Book of letters by Oscar Wilde (1963)

The Complete Letters of Oscar Wilde is a book that contains over a thousand pages of letters written by Oscar Wilde. Wilde's letters were first published as The Letters of Oscar Wilde in 1963, edited by Rupert Hart-Davis and published by his publishing firm.

Merlin Holland revised the book and included new discoveries in a new edition: The Complete Letters of Oscar Wilde by Merlin Holland & Rupert Hart-Davis. It was published in 2000 by Henry Holt and Company LLC, New York (ISBN 0-8050-5915-6) and Fourth Estate, London (ISBN 978-1-85702-781-5).

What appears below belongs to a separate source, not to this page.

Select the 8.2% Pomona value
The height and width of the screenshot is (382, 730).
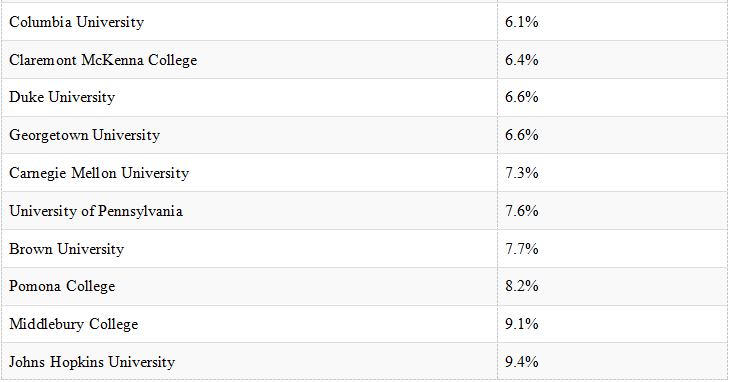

Merlin Holland, Oscar Wilde's grandson, provides an introduction to the work which describes the purpose of publishing Oscar Wilde's letters. The book contains a timeline of Oscar Wilde's life, includes some of his drawings and his famous letter to his lover, Lord Alfred Douglas, known as De Profundis. Expurgated editions of De Profundis had been published by Wilde's literary executor Robbie Ross from 1905, but the 1962 edition published by Rupert Hart-Davis was the first full and correct version, made from the original manuscript in the British Museum.

==Purpose of the book==
The interest of the book is that Wilde's letters become the "autobiography that he never wrote" (Holland, xiii). In addition, Holland asserts (from the introduction (xiii)):

Now, a hundred years after his death, to read his letters, particularly those written to intimate friends without thought of publication, is as close as we shall come to the magic of hearing him in person.

Here, Holland is referring to Wilde's legendary conversational skills, which have only been partially preserved in the published letters.

The letters give an insight to Oscar Wilde's character, his sense of humor and his great affection and love for many people.